The new neurodegenerative condition, distinct from chronic neuroinflammation observed in other illnesses like Alzheimer’s disease or frontotemporal dementia, were detailed in a study released in the American Journal of Human Genetics.
In the study, six children were the subject of genomic testing to identify copies a defective gene associated with the condition in both parents. In three of the participants of similar ethnicity, the same gene variant was spotted. The tests were conducted at Murdoch Children’s Research Institute.
The cellular pathway impacted by the mutation in the negative regulator of reactive oxygen species (NRROS) gene was dissected by using advanced molecular techniques. Upon examination, more molecules linked to NRROS were identified, vital for the role of numerous brain cell functions.
In their findings, the participants exhibited neurodegenerative traits along with refractory epilepsy, developmental regression, and delayed myelination. The condition began as mild developmental delay, followed by the onset of seizures during the first year of life.
“All affected individuals had neurodegenerative disease with refractory epilepsy, developmental regression, and reduced white matter volume with delayed myelination,” according to the findings.

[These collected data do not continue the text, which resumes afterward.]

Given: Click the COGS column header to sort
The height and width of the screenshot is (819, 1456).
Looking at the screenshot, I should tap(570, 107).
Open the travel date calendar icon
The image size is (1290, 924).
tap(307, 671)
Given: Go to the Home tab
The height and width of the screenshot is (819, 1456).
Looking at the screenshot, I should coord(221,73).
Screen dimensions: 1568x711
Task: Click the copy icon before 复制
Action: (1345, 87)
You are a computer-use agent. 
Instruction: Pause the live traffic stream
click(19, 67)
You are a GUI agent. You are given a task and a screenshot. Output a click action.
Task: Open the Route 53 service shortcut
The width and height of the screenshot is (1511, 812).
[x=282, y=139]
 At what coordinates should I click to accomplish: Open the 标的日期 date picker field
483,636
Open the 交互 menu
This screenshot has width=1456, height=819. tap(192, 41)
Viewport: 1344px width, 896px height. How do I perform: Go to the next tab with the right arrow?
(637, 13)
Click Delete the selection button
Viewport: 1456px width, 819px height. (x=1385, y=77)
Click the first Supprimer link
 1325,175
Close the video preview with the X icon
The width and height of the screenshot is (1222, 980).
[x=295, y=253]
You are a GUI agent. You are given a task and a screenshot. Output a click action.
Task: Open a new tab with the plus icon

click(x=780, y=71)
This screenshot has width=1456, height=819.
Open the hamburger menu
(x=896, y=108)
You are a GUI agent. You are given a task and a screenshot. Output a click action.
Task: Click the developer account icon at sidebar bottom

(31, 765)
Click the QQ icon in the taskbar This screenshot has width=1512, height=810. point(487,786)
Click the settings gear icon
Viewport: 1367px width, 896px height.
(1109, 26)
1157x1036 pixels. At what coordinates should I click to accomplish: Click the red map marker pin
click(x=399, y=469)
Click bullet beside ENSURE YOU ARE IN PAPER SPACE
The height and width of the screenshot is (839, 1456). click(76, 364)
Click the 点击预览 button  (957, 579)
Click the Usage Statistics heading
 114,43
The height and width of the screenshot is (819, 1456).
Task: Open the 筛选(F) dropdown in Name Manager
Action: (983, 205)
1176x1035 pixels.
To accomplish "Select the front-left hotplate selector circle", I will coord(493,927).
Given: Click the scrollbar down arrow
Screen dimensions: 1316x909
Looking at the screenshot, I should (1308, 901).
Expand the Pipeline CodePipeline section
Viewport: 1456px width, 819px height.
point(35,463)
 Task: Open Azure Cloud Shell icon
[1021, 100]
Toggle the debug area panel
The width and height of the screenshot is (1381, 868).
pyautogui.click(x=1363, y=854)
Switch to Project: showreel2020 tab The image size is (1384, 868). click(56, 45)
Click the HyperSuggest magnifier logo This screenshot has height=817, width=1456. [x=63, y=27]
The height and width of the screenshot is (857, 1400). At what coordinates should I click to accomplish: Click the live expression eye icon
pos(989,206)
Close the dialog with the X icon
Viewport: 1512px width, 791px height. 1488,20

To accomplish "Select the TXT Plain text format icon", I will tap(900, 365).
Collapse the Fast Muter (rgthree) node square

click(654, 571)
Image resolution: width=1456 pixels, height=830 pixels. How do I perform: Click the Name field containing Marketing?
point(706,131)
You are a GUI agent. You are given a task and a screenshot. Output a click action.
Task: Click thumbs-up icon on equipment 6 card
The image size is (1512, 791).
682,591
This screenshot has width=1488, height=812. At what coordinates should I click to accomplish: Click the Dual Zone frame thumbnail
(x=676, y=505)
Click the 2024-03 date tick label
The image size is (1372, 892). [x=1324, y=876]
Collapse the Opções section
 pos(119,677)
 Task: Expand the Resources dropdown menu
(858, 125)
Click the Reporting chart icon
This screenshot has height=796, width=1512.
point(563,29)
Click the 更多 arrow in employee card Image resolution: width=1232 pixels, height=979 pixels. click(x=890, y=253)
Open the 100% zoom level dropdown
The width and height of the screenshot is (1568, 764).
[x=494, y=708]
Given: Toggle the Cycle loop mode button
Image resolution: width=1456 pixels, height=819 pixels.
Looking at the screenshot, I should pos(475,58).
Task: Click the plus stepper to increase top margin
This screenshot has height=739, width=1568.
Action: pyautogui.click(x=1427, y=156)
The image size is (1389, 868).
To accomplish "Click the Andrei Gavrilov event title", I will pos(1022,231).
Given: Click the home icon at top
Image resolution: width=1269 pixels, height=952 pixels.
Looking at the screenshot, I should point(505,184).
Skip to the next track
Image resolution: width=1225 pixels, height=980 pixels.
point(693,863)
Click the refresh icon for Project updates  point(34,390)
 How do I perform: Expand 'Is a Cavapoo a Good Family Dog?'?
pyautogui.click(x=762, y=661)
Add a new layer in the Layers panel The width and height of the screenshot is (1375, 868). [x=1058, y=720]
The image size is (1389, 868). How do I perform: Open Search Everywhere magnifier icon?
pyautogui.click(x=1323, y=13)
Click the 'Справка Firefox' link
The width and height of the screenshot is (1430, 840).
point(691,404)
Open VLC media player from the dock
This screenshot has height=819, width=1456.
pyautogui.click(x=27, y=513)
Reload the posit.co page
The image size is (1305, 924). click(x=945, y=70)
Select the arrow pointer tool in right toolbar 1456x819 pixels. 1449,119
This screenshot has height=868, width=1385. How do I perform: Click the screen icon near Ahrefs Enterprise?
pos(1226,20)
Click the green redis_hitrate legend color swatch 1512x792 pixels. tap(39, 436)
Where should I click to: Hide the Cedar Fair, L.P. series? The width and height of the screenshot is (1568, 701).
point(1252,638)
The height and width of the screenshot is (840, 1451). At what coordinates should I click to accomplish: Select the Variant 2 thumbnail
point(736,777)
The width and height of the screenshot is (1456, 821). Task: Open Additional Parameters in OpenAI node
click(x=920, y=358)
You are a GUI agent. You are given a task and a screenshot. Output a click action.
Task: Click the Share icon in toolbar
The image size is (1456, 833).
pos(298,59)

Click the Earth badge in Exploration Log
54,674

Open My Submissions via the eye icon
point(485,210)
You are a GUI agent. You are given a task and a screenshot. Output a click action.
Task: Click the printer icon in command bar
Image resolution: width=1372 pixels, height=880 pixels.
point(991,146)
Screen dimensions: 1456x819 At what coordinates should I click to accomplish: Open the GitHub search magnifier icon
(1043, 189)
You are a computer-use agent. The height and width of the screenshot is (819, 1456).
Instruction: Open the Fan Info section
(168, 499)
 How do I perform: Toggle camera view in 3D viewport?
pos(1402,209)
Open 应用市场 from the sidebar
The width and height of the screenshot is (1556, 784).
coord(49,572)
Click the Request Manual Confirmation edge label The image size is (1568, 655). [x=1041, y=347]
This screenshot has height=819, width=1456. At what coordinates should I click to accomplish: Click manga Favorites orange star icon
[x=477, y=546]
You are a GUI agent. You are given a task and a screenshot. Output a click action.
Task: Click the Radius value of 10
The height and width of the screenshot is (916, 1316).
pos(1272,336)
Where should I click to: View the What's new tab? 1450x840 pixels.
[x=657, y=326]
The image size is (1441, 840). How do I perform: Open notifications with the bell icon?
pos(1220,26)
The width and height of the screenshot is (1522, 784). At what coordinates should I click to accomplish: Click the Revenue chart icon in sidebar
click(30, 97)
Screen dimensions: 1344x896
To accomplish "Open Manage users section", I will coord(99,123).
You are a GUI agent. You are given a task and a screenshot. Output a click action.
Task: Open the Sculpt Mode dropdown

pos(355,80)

“The clinical course in affected individuals began with normal development or mild developmental delay, and the onset of seizures occurred within the first year of life, followed by developmental regression. Intracranial calcification was detected in three individuals.”
In conclusion, researchers determined the following: “our findings suggest that loss of NRROS function causes a severe childhood-onset neurodegenerative condition with features suggestive of a disordered response to inflammation.”
With these new results, the development of treatments specific for the new condition may be less complex in future research.